• Court Blisters Manson Prosecutors

Court Blisters Manson Prosecutors

May 21 – Conduct of the prosecution in the 1970 mass murder trial of the Charles Manson family was questioned caustically Thursday by the state Court of Appeal during oral arguments on whether the convictions should be overturned.

The jibes were directed from the bench at both Vincent T. Bugliosi, the chief prosecutor who is now running for district attorney, and state Atty. Gen. Evelle G. Younger, who was district attorney at the time.

Neither Bugliosi nor Younger was present in court. The job of defending their actions and the convictions of Manson and three of his “girls” fell to Dep. Atty. Gen. Howard J. Schwab.

Manson and Susan Atkins, Patricia Krenwinkel and Leslie Van Houten are appealing life sentences imposed for the 1969 Tate-LaBianca murders — on which Bugliosi has based a best-selling book, “Helter Skelter.”

Several references to the book — none laudatory — were made by Justice Robert S. Thompson. When Schwab opened his argument by embracing Manson’s alleged “helter skelter” race-war theory as a motive for the gruesome crimes, Thompson asked:

“You’re not planning to write a book on this case, are you?”

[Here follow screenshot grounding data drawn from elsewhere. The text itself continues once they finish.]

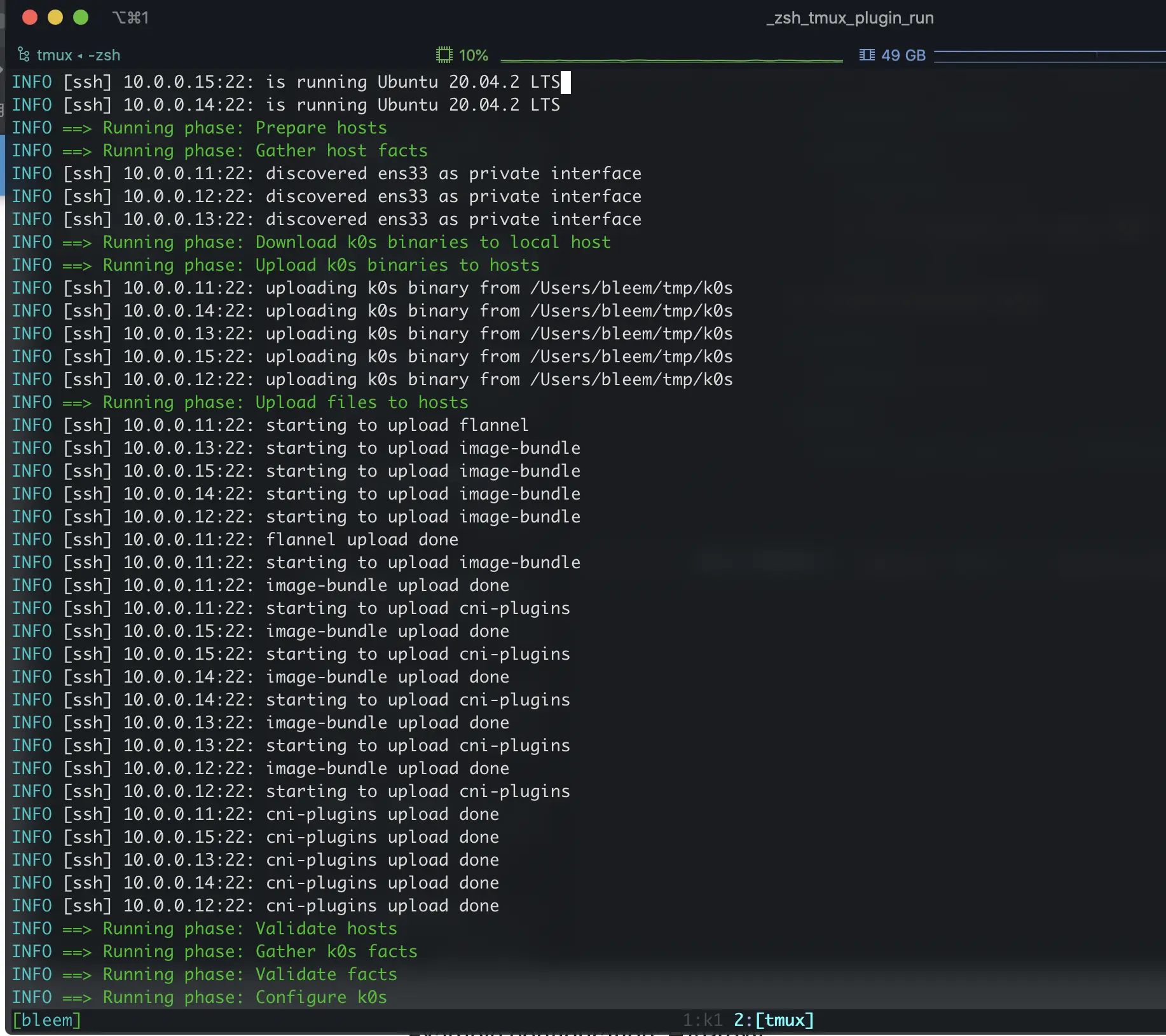
Task: Click the git branch icon beside tmux
Action: tap(24, 55)
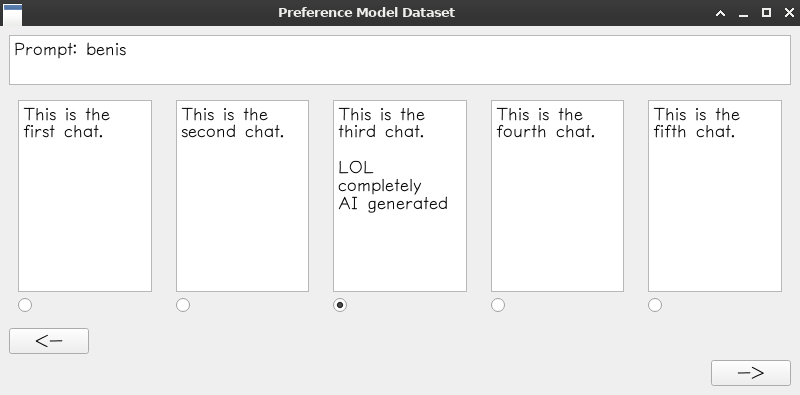The width and height of the screenshot is (800, 395).
Task: Click inside the first chat text box
Action: tap(85, 196)
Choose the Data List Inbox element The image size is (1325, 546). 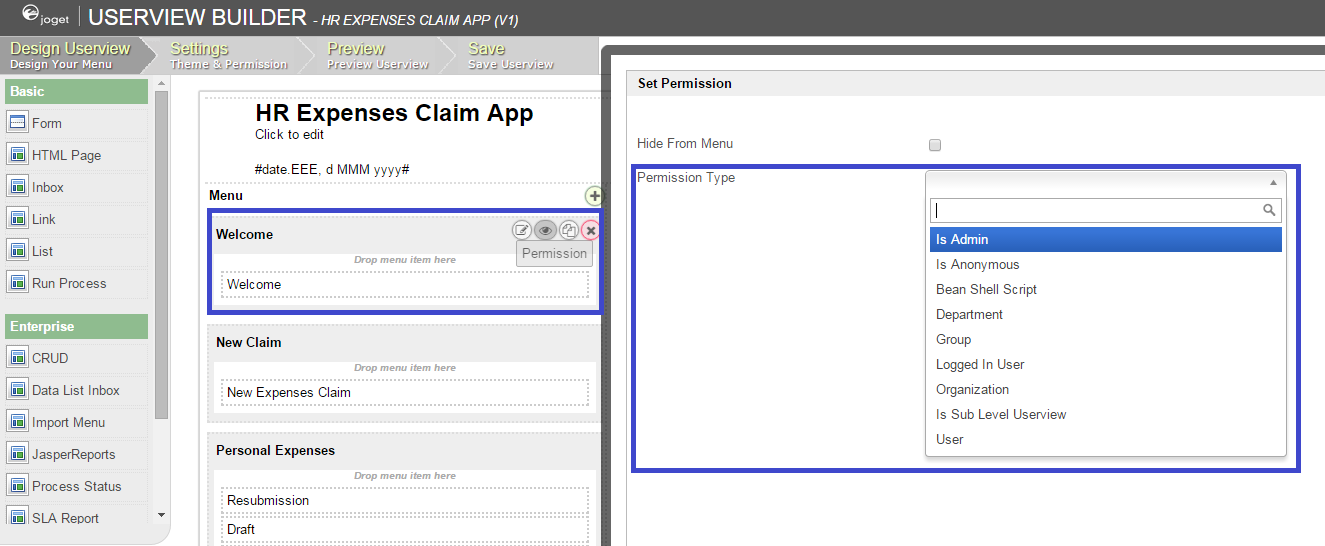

Schwab promised that he was not.

At another point, Thompson mentioned that the method of trying the case was “like a plot — for a book.” He asked whether the court could take “judicial notice” of Bugliosi’s book, but Schwab said that was outside the record.

Thompson also questioned the propriety of an interview Bugliosi had with Manson over the objections of the defendant’s attorney. Even though the record might indicate that Manson solicited the interview, Thompson wondered whether it violated the canons of professional conduct.

Schwab responded that the record was not all that clear.

Among Thompson’s chief concerns was the fact that Younger issued daily press releases on the case — including reproductions of what newspapers elsewhere had printed about it.

Thompson wondered whether the prosecution had contributed to publicity surrounding the case and what inhibitions there should be on such participation.

Schwab replied that such activity did not violate a “gag order” imposed by Superior Judge Charles H. Older. Moreover, he added, the public had a right to know how the district attorney was doing his job.

“Wouldn’t you be better off admitting that the district attorney made a mistake?” Thompson retorted.

Superior Judge Charles S. Vogel, assigned temporarily to the panel hearing the appeal, also wondered whether the prosecution generated publicity to such an extent that it must share responsibility.

He noted that Dep. Dist Atty. Aaron Stovitz had given an interview to Rolling Stone magazine. Younger also held press conferences expressing his concern over the competency of Manson’s attorney, Irving Kanarek, Vogel pointed out.

Furthermore, he noted that Miss Atkins had sold her story to the press through arrangements made by attorney Richard Caballero. Kanarek pointed out to the court that Bugliosi interviewed Miss Atkins at Caballeros office.

However, Schwab responded that the most the prosecution was guilty of was “being naive.” He contended that Older took all the necessary precautions to shield the jury from prejudicial publicity.

The appellate judges appeared to agree that Older was not wrong in denying a motion to shift the trial elsewhere. They noted there probably was no other county where the publicity would be less pervasive.

“What else could the judge do?” Vogel asked attorney Albert Silverman, arguing for Miss Krenwinkel. “Release them (the defendants) and put a bounty on them? Release them and forget it?”

However, the court seemed to take more kindly to attorney Maxwell Keith’s argument that his client, Miss Van Houten, should have been granted a mistrial.

Keith was appointed very late in the trial to take over Miss Van Hounten’s defense after her original attorney, Ronald Hughes, drowned on an outing in the Sespe area.

Keith contended this deprived Miss Van Houten of effective counsel because he was not present for the testimony of any witnesses and could not effectively challenge their credibility.

But the court was less sympathetic to Keith’s argument that Older should have instructed the jury on the defense of “diminished capacity.”

Keith pointed out that even Bugliosi had described the girls as “slaves, zombies, robots and automatons” under the control of Manson.

“I’m asking the court to draw an inference from the record that these girls are crazy,” Keith said.

But the appellate judges noted that no psychiatric or any other expert testimony to support that defense had been offered.

Kanarek, renowned for his volubility, surprisingly waived his oral argument and made only very brief comment. Daye Shinn, counsel for Miss Atkins, also waived oral argument and did not even appear.